— begin Material provided —

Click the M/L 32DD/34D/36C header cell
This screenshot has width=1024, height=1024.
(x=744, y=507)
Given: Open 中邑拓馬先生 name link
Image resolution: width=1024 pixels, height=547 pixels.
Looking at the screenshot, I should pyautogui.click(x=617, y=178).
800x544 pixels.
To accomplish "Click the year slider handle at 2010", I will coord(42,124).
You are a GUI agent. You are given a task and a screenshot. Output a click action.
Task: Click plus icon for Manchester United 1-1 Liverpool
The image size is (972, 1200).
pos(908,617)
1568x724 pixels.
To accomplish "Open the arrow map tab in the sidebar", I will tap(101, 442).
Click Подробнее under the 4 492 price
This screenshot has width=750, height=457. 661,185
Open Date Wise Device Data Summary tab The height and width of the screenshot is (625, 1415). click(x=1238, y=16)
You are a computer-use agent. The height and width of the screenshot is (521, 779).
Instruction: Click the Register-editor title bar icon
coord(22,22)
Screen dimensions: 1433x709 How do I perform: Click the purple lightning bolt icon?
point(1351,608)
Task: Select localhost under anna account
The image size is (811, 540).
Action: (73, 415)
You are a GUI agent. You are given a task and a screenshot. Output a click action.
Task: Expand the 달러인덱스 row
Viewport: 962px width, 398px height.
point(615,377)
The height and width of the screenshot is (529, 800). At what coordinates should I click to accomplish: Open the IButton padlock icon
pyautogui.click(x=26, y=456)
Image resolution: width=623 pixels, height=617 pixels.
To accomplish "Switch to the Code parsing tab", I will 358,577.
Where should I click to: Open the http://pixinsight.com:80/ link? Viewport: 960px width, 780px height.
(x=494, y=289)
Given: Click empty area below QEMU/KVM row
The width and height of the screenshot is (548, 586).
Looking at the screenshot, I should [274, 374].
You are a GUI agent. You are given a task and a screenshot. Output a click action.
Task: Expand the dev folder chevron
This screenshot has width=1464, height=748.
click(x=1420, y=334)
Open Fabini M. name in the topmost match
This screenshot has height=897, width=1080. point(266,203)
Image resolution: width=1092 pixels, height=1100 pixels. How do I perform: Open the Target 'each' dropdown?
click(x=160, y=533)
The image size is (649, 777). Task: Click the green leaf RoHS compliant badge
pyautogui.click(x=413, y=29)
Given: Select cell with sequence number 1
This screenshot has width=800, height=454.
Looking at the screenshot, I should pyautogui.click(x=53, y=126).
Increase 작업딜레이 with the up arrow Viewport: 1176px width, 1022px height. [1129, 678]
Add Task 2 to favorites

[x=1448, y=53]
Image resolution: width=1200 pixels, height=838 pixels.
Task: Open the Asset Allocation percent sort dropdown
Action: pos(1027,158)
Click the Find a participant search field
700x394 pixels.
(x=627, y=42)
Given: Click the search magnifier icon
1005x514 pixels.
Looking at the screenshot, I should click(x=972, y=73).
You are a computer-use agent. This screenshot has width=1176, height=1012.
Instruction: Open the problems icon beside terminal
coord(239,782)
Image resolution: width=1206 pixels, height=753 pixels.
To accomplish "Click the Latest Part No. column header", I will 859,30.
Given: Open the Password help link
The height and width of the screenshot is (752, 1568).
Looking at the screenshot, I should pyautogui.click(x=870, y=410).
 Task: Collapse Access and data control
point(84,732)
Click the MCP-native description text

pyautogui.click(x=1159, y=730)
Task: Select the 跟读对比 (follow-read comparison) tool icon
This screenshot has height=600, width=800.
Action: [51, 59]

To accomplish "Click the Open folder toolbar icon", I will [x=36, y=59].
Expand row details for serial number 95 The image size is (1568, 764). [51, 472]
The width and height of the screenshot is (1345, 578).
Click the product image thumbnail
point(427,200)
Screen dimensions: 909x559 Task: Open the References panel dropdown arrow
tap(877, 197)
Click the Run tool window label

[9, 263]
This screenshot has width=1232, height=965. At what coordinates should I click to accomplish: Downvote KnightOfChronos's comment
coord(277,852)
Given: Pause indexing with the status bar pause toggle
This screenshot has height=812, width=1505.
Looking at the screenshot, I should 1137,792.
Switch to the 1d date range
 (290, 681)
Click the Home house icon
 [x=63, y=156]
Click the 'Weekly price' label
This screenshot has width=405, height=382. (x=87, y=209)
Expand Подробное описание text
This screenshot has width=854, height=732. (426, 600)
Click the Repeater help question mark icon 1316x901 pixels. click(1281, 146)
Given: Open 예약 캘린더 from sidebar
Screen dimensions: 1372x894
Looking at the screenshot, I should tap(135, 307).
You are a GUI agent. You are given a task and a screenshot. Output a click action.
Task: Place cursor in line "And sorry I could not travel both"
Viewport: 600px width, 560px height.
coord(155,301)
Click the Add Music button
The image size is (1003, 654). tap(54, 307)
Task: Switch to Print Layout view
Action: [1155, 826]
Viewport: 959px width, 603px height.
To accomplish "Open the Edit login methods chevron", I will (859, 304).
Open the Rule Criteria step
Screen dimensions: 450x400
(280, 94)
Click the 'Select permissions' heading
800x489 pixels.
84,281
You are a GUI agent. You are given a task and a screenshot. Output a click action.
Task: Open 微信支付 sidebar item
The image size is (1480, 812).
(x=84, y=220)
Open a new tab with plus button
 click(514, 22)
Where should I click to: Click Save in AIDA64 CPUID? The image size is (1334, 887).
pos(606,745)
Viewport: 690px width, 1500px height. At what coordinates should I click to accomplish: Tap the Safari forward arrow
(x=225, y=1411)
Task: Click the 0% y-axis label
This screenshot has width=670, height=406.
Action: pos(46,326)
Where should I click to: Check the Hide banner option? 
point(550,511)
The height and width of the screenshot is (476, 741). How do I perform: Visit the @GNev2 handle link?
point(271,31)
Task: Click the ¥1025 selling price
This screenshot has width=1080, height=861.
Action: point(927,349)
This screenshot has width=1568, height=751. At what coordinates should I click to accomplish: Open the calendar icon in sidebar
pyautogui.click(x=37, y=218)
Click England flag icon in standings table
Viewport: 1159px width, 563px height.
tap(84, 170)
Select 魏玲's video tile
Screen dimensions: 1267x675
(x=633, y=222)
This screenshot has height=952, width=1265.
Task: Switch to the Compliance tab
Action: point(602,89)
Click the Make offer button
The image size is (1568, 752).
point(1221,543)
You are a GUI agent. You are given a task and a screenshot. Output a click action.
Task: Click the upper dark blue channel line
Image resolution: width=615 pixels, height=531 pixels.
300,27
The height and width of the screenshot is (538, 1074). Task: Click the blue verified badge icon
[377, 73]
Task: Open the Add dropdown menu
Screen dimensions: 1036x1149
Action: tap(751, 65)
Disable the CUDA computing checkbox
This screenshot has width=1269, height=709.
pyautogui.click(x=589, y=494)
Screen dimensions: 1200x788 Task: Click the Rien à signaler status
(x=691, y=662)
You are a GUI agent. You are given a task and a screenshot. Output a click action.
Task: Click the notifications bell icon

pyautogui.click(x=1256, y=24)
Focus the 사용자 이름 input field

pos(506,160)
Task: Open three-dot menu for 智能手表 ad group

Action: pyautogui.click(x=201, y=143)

— end Material provided —

> [Directive]
Change every "GUI agent" in the data above to "interface agent", keeping everything else the same.

> [Result of this task]
Click the M/L 32DD/34D/36C header cell
This screenshot has width=1024, height=1024.
(x=744, y=507)
Given: Open 中邑拓馬先生 name link
Image resolution: width=1024 pixels, height=547 pixels.
Looking at the screenshot, I should pyautogui.click(x=617, y=178).
800x544 pixels.
To accomplish "Click the year slider handle at 2010", I will coord(42,124).
You are a interface agent. You are given a task and a screenshot. Output a click action.
Task: Click plus icon for Manchester United 1-1 Liverpool
The image size is (972, 1200).
pos(908,617)
1568x724 pixels.
To accomplish "Open the arrow map tab in the sidebar", I will tap(101, 442).
Click Подробнее under the 4 492 price
This screenshot has width=750, height=457. 661,185
Open Date Wise Device Data Summary tab The height and width of the screenshot is (625, 1415). click(x=1238, y=16)
You are a computer-use agent. The height and width of the screenshot is (521, 779).
Instruction: Click the Register-editor title bar icon
coord(22,22)
Screen dimensions: 1433x709 How do I perform: Click the purple lightning bolt icon?
point(1351,608)
Task: Select localhost under anna account
The image size is (811, 540).
Action: (73, 415)
You are a interface agent. You are given a task and a screenshot. Output a click action.
Task: Expand the 달러인덱스 row
Viewport: 962px width, 398px height.
point(615,377)
The height and width of the screenshot is (529, 800). At what coordinates should I click to accomplish: Open the IButton padlock icon
pyautogui.click(x=26, y=456)
Image resolution: width=623 pixels, height=617 pixels.
To accomplish "Switch to the Code parsing tab", I will 358,577.
Where should I click to: Open the http://pixinsight.com:80/ link? Viewport: 960px width, 780px height.
(x=494, y=289)
Given: Click empty area below QEMU/KVM row
The width and height of the screenshot is (548, 586).
Looking at the screenshot, I should [274, 374].
You are a interface agent. You are given a task and a screenshot. Output a click action.
Task: Expand the dev folder chevron
This screenshot has width=1464, height=748.
click(x=1420, y=334)
Open Fabini M. name in the topmost match
This screenshot has height=897, width=1080. point(266,203)
Image resolution: width=1092 pixels, height=1100 pixels. How do I perform: Open the Target 'each' dropdown?
click(x=160, y=533)
The image size is (649, 777). Task: Click the green leaf RoHS compliant badge
pyautogui.click(x=413, y=29)
Given: Select cell with sequence number 1
This screenshot has width=800, height=454.
Looking at the screenshot, I should pyautogui.click(x=53, y=126).
Increase 작업딜레이 with the up arrow Viewport: 1176px width, 1022px height. [1129, 678]
Add Task 2 to favorites

[x=1448, y=53]
Image resolution: width=1200 pixels, height=838 pixels.
Task: Open the Asset Allocation percent sort dropdown
Action: pos(1027,158)
Click the Find a participant search field
700x394 pixels.
(x=627, y=42)
Given: Click the search magnifier icon
1005x514 pixels.
Looking at the screenshot, I should click(x=972, y=73).
You are a computer-use agent. This screenshot has width=1176, height=1012.
Instruction: Open the problems icon beside terminal
coord(239,782)
Image resolution: width=1206 pixels, height=753 pixels.
To accomplish "Click the Latest Part No. column header", I will 859,30.
Given: Open the Password help link
The height and width of the screenshot is (752, 1568).
Looking at the screenshot, I should pyautogui.click(x=870, y=410).
 Task: Collapse Access and data control
point(84,732)
Click the MCP-native description text

pyautogui.click(x=1159, y=730)
Task: Select the 跟读对比 (follow-read comparison) tool icon
This screenshot has height=600, width=800.
Action: [51, 59]

To accomplish "Click the Open folder toolbar icon", I will [x=36, y=59].
Expand row details for serial number 95 The image size is (1568, 764). [51, 472]
The width and height of the screenshot is (1345, 578).
Click the product image thumbnail
point(427,200)
Screen dimensions: 909x559 Task: Open the References panel dropdown arrow
tap(877, 197)
Click the Run tool window label

[9, 263]
This screenshot has width=1232, height=965. At what coordinates should I click to accomplish: Downvote KnightOfChronos's comment
coord(277,852)
Given: Pause indexing with the status bar pause toggle
This screenshot has height=812, width=1505.
Looking at the screenshot, I should 1137,792.
Switch to the 1d date range
 (290, 681)
Click the Home house icon
 [x=63, y=156]
Click the 'Weekly price' label
This screenshot has width=405, height=382. (x=87, y=209)
Expand Подробное описание text
This screenshot has width=854, height=732. (426, 600)
Click the Repeater help question mark icon 1316x901 pixels. click(1281, 146)
Given: Open 예약 캘린더 from sidebar
Screen dimensions: 1372x894
Looking at the screenshot, I should tap(135, 307).
You are a interface agent. You are given a task and a screenshot. Output a click action.
Task: Place cursor in line "And sorry I could not travel both"
Viewport: 600px width, 560px height.
coord(155,301)
Click the Add Music button
The image size is (1003, 654). tap(54, 307)
Task: Switch to Print Layout view
Action: [1155, 826]
Viewport: 959px width, 603px height.
To accomplish "Open the Edit login methods chevron", I will (859, 304).
Open the Rule Criteria step
Screen dimensions: 450x400
(280, 94)
Click the 'Select permissions' heading
800x489 pixels.
84,281
You are a interface agent. You are given a task and a screenshot. Output a click action.
Task: Open 微信支付 sidebar item
The image size is (1480, 812).
(x=84, y=220)
Open a new tab with plus button
 click(514, 22)
Where should I click to: Click Save in AIDA64 CPUID? The image size is (1334, 887).
pos(606,745)
Viewport: 690px width, 1500px height. At what coordinates should I click to accomplish: Tap the Safari forward arrow
(x=225, y=1411)
Task: Click the 0% y-axis label
This screenshot has width=670, height=406.
Action: pos(46,326)
Where should I click to: Check the Hide banner option? 
point(550,511)
The height and width of the screenshot is (476, 741). How do I perform: Visit the @GNev2 handle link?
point(271,31)
Task: Click the ¥1025 selling price
This screenshot has width=1080, height=861.
Action: point(927,349)
This screenshot has width=1568, height=751. At what coordinates should I click to accomplish: Open the calendar icon in sidebar
pyautogui.click(x=37, y=218)
Click England flag icon in standings table
Viewport: 1159px width, 563px height.
tap(84, 170)
Select 魏玲's video tile
Screen dimensions: 1267x675
(x=633, y=222)
This screenshot has height=952, width=1265.
Task: Switch to the Compliance tab
Action: point(602,89)
Click the Make offer button
The image size is (1568, 752).
point(1221,543)
You are a interface agent. You are given a task and a screenshot. Output a click action.
Task: Click the upper dark blue channel line
Image resolution: width=615 pixels, height=531 pixels.
300,27
The height and width of the screenshot is (538, 1074). Task: Click the blue verified badge icon
[377, 73]
Task: Open the Add dropdown menu
Screen dimensions: 1036x1149
Action: tap(751, 65)
Disable the CUDA computing checkbox
This screenshot has width=1269, height=709.
pyautogui.click(x=589, y=494)
Screen dimensions: 1200x788 Task: Click the Rien à signaler status
(x=691, y=662)
You are a interface agent. You are given a task and a screenshot. Output a click action.
Task: Click the notifications bell icon

pyautogui.click(x=1256, y=24)
Focus the 사용자 이름 input field

pos(506,160)
Task: Open three-dot menu for 智能手表 ad group

Action: pyautogui.click(x=201, y=143)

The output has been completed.